» **TASK ITEM**
Below are records; the lines starting at the one with "The height and" and ending at the one with "the Method dropdown" must be reproduced exactly, both included. Pictures must not appear.

» **PROVIDED RECORDS**
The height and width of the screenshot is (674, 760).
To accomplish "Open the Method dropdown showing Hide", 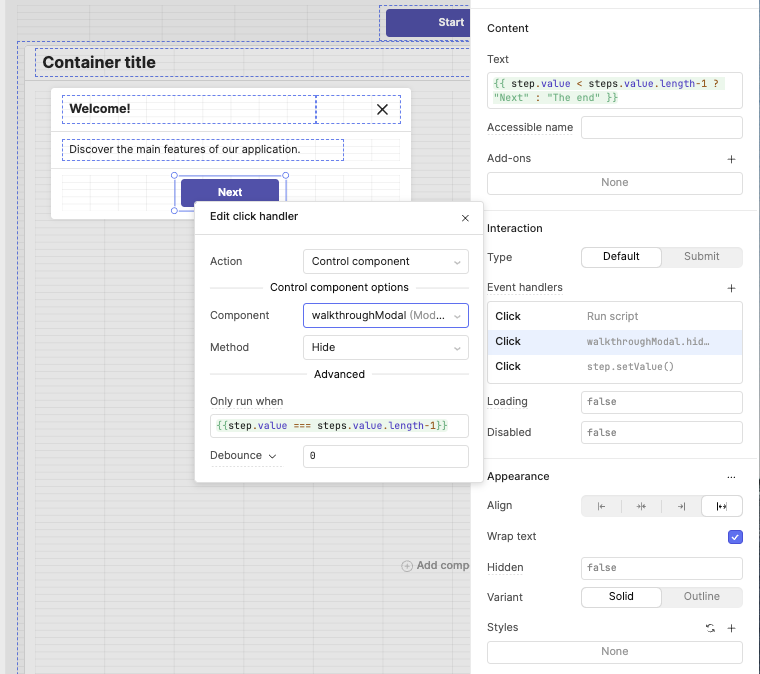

* * *

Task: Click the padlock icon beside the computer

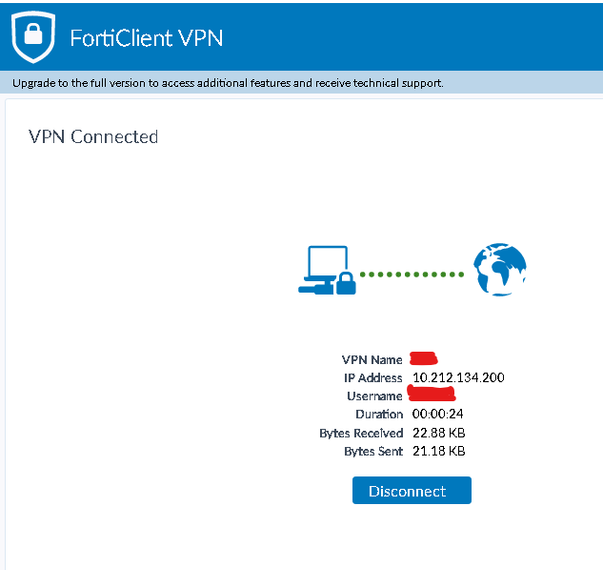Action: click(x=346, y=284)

* * *

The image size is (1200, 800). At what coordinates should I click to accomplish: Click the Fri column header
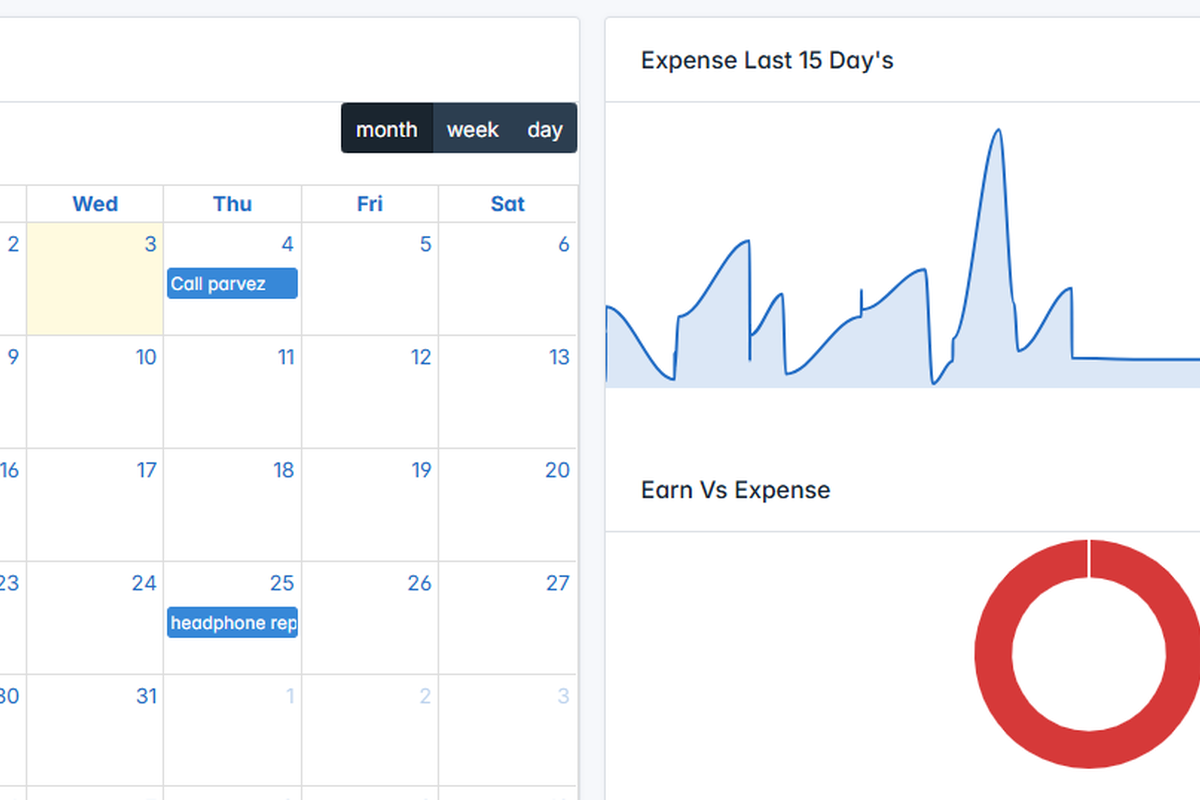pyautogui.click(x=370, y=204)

» **OUTPUT FOR THIS TASK**
The height and width of the screenshot is (674, 760).
To accomplish "Open the Method dropdown showing Hide", 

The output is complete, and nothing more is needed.